# Nail too close to sidewall?



## BucaMan (Mar 22, 2011)

What say you? Is this nail/screw too close to the sidewall to plug/patch? (See image) One shop said yes. Bummed about the prospect of buying two new tires for the Cruze....

If I get two new tires, I was thinking of getting the V-rated Goodyear Assurance Fuel Max tires I see on Tire Rack, rather than the more expensive (?) H-rated OEM. Thoughts? In fact, I see what looks like two identical V-rated offerings. See the screenshot of what I'm looking at on the Tire Rack website. The top two selections are the two "different" V-rated selections....


----------



## OnlyTaurus (Mar 20, 2012)

Ive patched tires closer to the sidewall. That'll be fine to patch. Coming from a Chevy technician.

Sent from my DROID BIONIC using AutoGuide.Com Free App


----------



## titan2782 (Nov 4, 2011)

If you can find a shop to do it, I'd say it's fine as well. This is what I'd do at least since that tire still look like it has life.


----------



## BucaMan (Mar 22, 2011)

Yeah, tons of tread left. 33K miles on car; seems like the tires have over half the tread left.


----------



## H3LLON3ARTH (Dec 16, 2011)

My rule of thumb is if the nail/screw is a inch away from sidewall its not a good idea but ill think you should be fine.

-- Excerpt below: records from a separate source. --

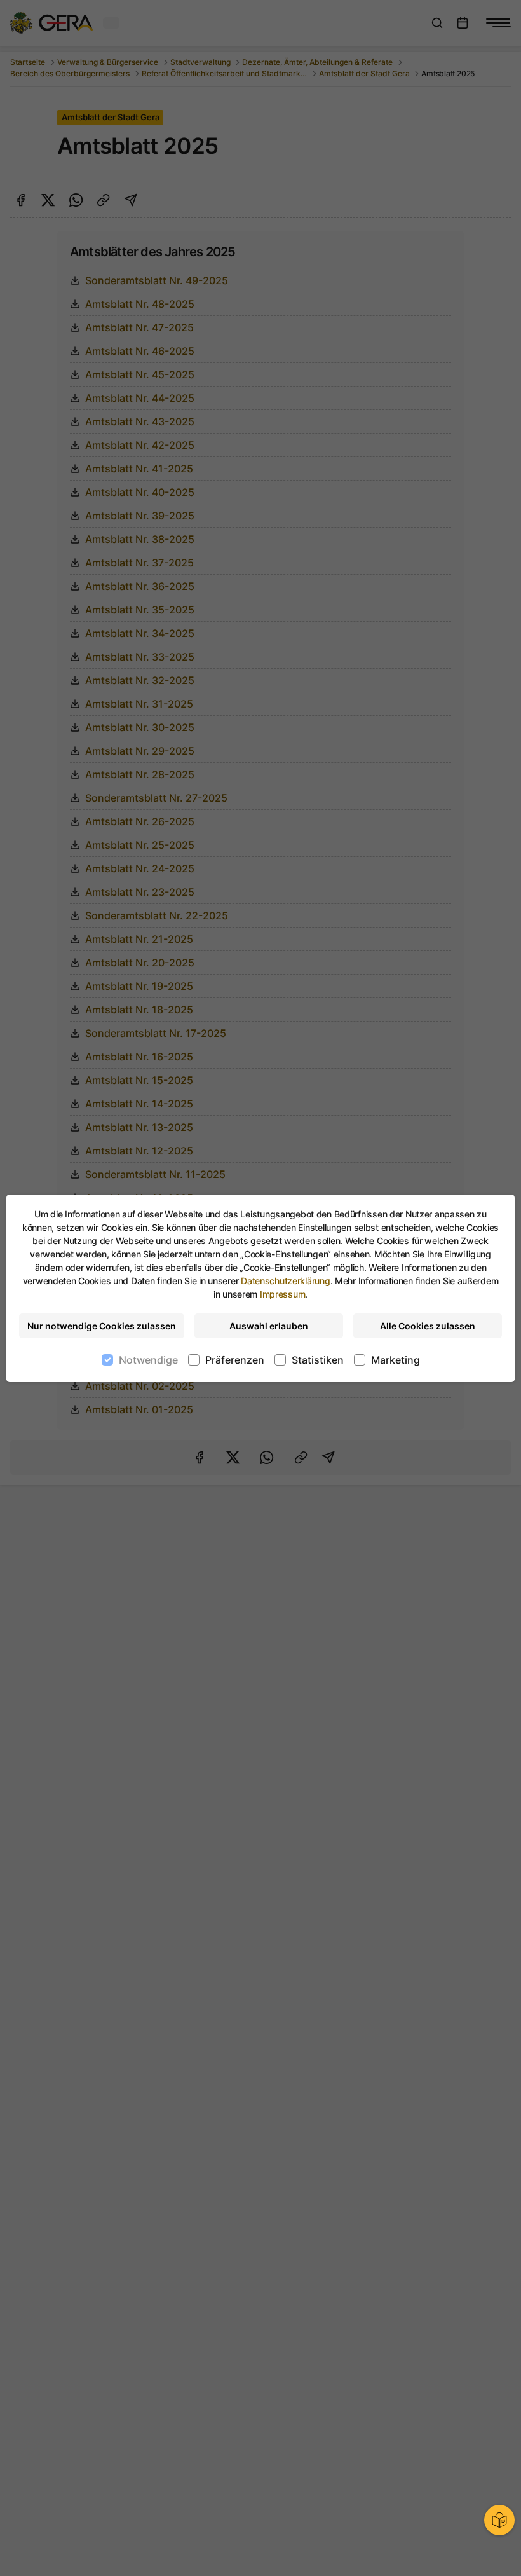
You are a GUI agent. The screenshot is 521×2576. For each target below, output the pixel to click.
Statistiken (318, 1359)
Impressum (282, 1294)
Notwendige (148, 1359)
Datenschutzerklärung (285, 1280)
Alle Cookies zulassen (427, 1325)
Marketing (395, 1359)
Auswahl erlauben (268, 1325)
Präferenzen (234, 1359)
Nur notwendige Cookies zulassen (101, 1325)
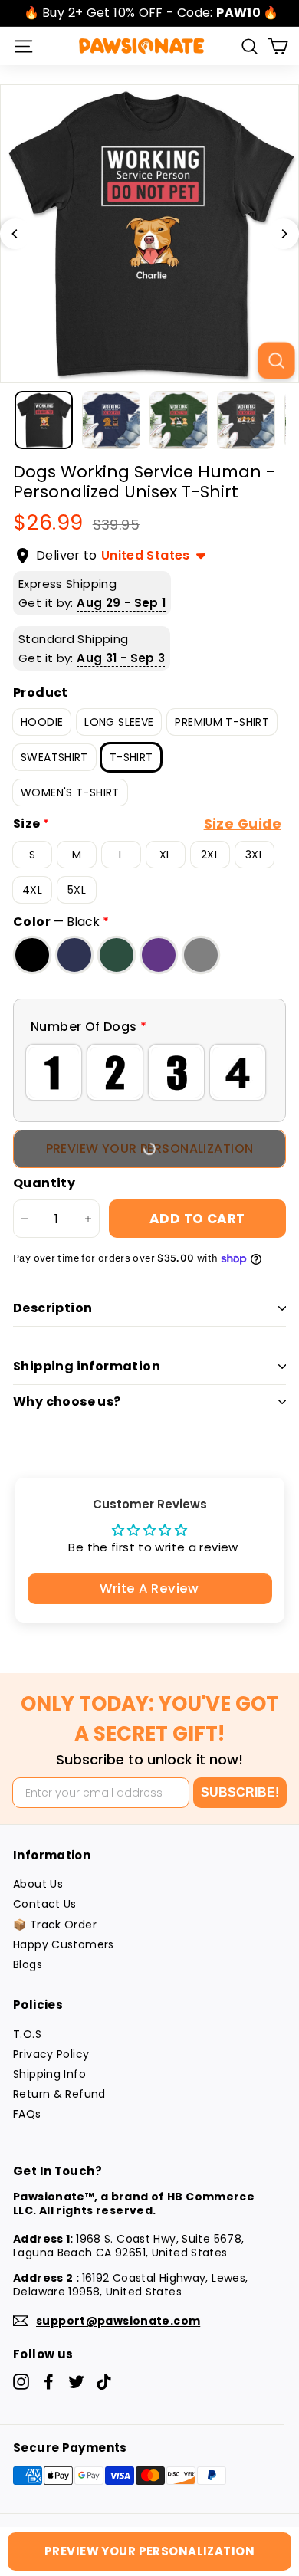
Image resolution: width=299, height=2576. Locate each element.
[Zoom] (276, 360)
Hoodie (42, 722)
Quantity (44, 1184)
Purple (158, 955)
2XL (210, 854)
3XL (254, 854)
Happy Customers (63, 1944)
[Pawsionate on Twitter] (76, 2382)
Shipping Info (49, 2074)
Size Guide (242, 824)
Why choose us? (67, 1401)
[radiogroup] (149, 1072)
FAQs (27, 2114)
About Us (38, 1884)
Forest (116, 955)
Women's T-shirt (70, 792)
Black (32, 955)
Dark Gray (200, 955)
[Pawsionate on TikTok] (104, 2382)
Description (52, 1308)
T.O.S (27, 2034)
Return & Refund (59, 2094)
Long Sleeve (118, 722)
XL (165, 854)
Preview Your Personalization (149, 2551)
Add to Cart (197, 1218)
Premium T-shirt (222, 722)
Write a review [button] (149, 1588)
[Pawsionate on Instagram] (21, 2382)
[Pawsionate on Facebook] (49, 2382)
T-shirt (131, 757)
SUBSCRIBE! (240, 1792)
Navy (74, 955)
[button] (149, 1027)
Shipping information (86, 1366)
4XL (32, 889)
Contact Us (45, 1903)
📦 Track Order (55, 1924)
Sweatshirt (54, 757)
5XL (76, 889)
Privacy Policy (51, 2054)
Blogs (27, 1964)
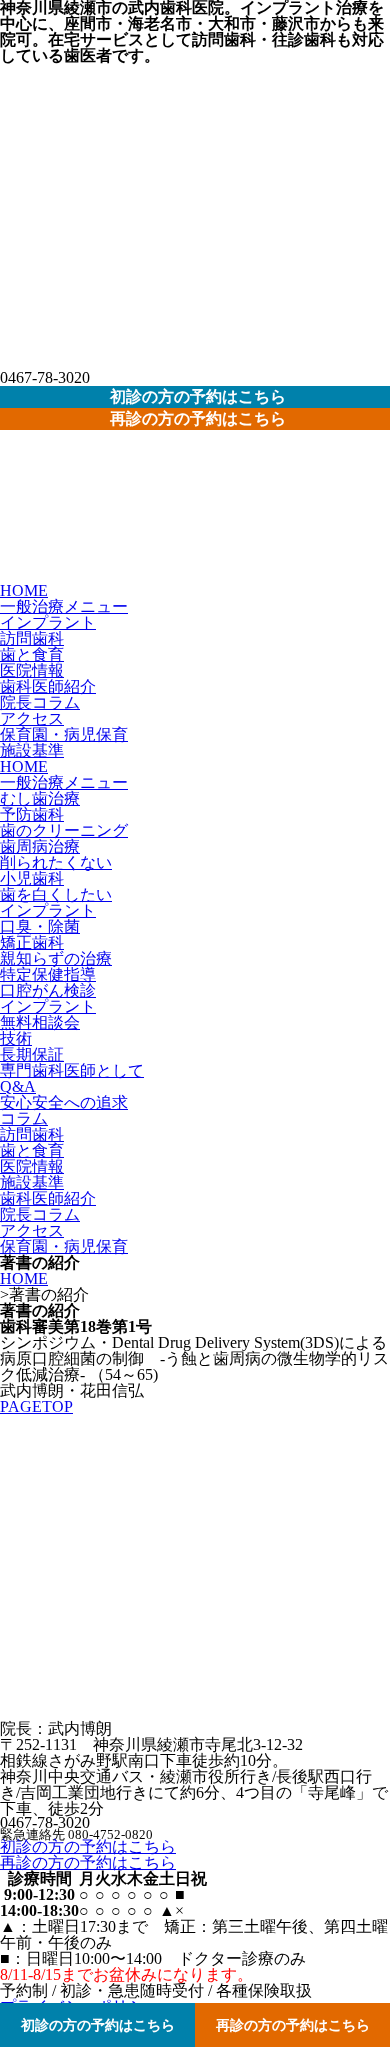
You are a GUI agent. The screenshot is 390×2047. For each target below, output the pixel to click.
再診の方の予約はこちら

Sent from my Droid using AutoGuide.Com Free App


----------



## Ru5ty (Jun 20, 2012)

you are good to go , make sure to get the plug


----------



## silverWS.6 (Jan 6, 2013)

I say its good


----------



## UpstateNYBill (Jan 14, 2012)

I've plugged many a tire over the past half million miles during the last 15 years with a cheap plug kit bought at any auto parts store, and never had a problem. 

Plug it.


----------



## 2013Cruze (Aug 4, 2012)

Like everyone else has said your good to go.


----------



## BucaMan (Mar 22, 2011)

Thanks CruzeMob, I'll give it a shot!


----------



## NYCruze2012 (Jan 16, 2012)

I dont see that as being a problem either. I've plugged on the very line of the tire and the sidewall and its held just fine. I think your well in the safety area to patch from the inside.


----------



## rpcraft (Jan 12, 2013)

You must have gone to a Discount tire store. I know they are getting very liberal about where the identify the sidewall on a car tire. I'm sure it has a lot to do with liability related issues now days and from a business perspective I guess who can blame them. I'd find one of those places that you see reselling used tires and I bet you they won't have any problem putting one of those plug patches in it and rebalancing it for you. I'd just be sure and listen as you are driving and inspect the tire for a few weeks. If you start to hear or feel weird rotational noise or vibration coming from that corner of the car then it could be an issue where the tread is separating due to internal damage and I would definitely get the tire replaced at that point. The last vehicle I had was patched about a half dozen times on each tire by the previous owner and the only reason they would not fix one of them at one point was because they would have had to put a patch on top of a patch and i finally broke down and bought a set of tires for it. I am not going to miss having 20 inch truck tires when it comes time to do tires on my Cruze though, lol.


----------